The Information Technology Department has a new position with $115,654.07 which the Department managers have never filled. The Library Department has one position, a Branch Manager, which has been vacant for 315 days, and a Coordinator-Programs, which has been vacant for 290 days. The Deputy Treasurer position, in which disgraced former County Treasurer Stephanne Davenport tried to place former County Judge Craig Doyal’s daughter with a significant promotion and pay increase, has now been vacant for 98 days, as of January 25, 2019.
The Montgomery County Commissioners Court came very close to saving taxpayers over $1 million in the annual budget by closing vacant positions and sweeping the budgeted funds for those positions into the County government’s contingency fund on January 29. Precinct 3 Commissioner James Noack made the motion, which seemed to enjoy support at least from Precinct 4 Commissioner James Metts. The motion died for lack of a second eventually, however, for the reasons which follow.
As of December 14, 2018, there were 27 positions vacant which the General Fund of the County government would support, according to County Budget Director Amanda Carter. Of the 27 vacant positions, the Commissioners Court had actually created four (4) during the August, 2018, budget workshops in the following Departments: Emergency Management, Elections, Forensics, and IT.
Average positions vacant in December had been vacant for 90.9 days. The taxpayers paid taxes of $266,352.15 for the vacant positions so far during Fiscal Year 2019, which began October 1, 2018.
The Library Department had four of the vacancies. The Library Department trended higher as the last quarter of 2018 ensued. According to Carter, the Library could not find qualified candidates for the positions.
Precinct 3 County Commissioner Noack said, “If you can’t hire someone within 90 days, then you probably don’t need to have the position open.” Noack added, “I’d like to make a motion to close all of those positions but allow the Department Directors to come back to the Commissioners Court if they want to hire somebody for them…The ones that are vacant 90 days need to be closed.”
Noack said, “It’s a problem as long as I’ve been on this Court that people are asking for funds in their budgets and then keeping those positions vacant.”
Montgomery County Judge Mark Keough responded, “I would agree” but he argued for slowing the process of eliminating the positions down to wait until the next Commissioners Court “that we don’t cut off” new hires about to occur.

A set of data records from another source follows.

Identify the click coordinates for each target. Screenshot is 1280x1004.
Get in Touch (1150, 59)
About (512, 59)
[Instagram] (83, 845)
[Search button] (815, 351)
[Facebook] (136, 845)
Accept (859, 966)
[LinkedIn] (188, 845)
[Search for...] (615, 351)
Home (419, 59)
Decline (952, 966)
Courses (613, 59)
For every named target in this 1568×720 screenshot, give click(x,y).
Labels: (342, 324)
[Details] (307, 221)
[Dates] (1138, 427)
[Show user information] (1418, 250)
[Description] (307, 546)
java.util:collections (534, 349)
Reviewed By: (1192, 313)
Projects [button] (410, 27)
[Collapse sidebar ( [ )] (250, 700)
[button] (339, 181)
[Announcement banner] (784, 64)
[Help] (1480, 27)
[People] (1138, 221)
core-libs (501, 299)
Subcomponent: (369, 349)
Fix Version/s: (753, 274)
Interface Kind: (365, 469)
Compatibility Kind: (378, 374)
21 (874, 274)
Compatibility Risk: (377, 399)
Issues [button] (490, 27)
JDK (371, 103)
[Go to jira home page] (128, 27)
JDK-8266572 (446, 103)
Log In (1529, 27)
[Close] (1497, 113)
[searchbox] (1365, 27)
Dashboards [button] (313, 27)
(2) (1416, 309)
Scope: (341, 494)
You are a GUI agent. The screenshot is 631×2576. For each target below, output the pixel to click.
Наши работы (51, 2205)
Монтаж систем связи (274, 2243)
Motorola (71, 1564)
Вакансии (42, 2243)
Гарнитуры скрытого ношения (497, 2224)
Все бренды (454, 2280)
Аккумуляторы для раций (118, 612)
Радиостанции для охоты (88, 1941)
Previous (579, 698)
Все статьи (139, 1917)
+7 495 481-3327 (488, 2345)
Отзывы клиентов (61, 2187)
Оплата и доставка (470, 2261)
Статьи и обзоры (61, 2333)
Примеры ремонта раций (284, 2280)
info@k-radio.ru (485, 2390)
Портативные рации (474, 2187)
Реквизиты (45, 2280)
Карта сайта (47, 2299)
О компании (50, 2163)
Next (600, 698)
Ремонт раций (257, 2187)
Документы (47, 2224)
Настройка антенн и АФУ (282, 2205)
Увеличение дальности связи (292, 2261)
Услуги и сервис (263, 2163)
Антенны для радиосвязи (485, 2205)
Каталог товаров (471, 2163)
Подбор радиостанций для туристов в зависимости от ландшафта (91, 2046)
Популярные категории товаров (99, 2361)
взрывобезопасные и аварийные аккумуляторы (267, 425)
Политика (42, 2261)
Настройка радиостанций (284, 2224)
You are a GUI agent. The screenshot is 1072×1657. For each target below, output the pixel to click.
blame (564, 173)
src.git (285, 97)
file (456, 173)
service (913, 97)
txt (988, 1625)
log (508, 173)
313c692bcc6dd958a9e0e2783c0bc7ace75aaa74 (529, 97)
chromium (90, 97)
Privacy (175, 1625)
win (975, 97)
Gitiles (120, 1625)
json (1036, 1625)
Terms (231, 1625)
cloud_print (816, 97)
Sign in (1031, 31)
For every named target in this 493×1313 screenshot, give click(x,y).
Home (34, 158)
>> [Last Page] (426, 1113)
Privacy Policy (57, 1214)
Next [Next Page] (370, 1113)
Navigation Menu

Noack said “I’d like to stick with the motion I have.”
Keough asked if there was a second to Noack’s motion.
Precinct 1 County Commissioner Mike Meador, the most liberal free spender on the Commissioners Court, agreed with Keough and sought to delay cutting off the vacancies.
Keough expressed, “I do think it’s needs to be cleaned…But we need to give people [Department Directors] some warning.”
Carter explained that, as of December 14, 2018, the Library had four positions open for 90 days or more: Animal Control has an Office Supervisor position, the Precinct 2 Justice of the Peace had a Court Clerk position, and the Animal Shelter had a Vet Tech position all open.
Jeri Williams, the Library Director whose goal is always to spend more and more money on the outdated Memorial Library System, vehemently argued before the Commissioners Court against their eliminating the four vacant positions in her Department which have now been vacant more than 120 days!
No one, and that means literally no one, on the Commissioners Court has examined whether County government operations suffered any disruption whatsoever from the vacancies.
Precinct 4 County Commissioner James Metts asked the wise question “Is it possible to sweep the funds into contingency now but leave the positions open?” Carter said that was her recommendation.
Noack said, “By waiting, we are continuing to perpetuate the same inaction.”
Keough argued against Metts’ and Noack’s suggestion to sweep the funds while leaving the positions open. Keough “begged the Court” to delay one meeting.
Noack’s motion died for lack of a second after Keough begged for a two-week delay.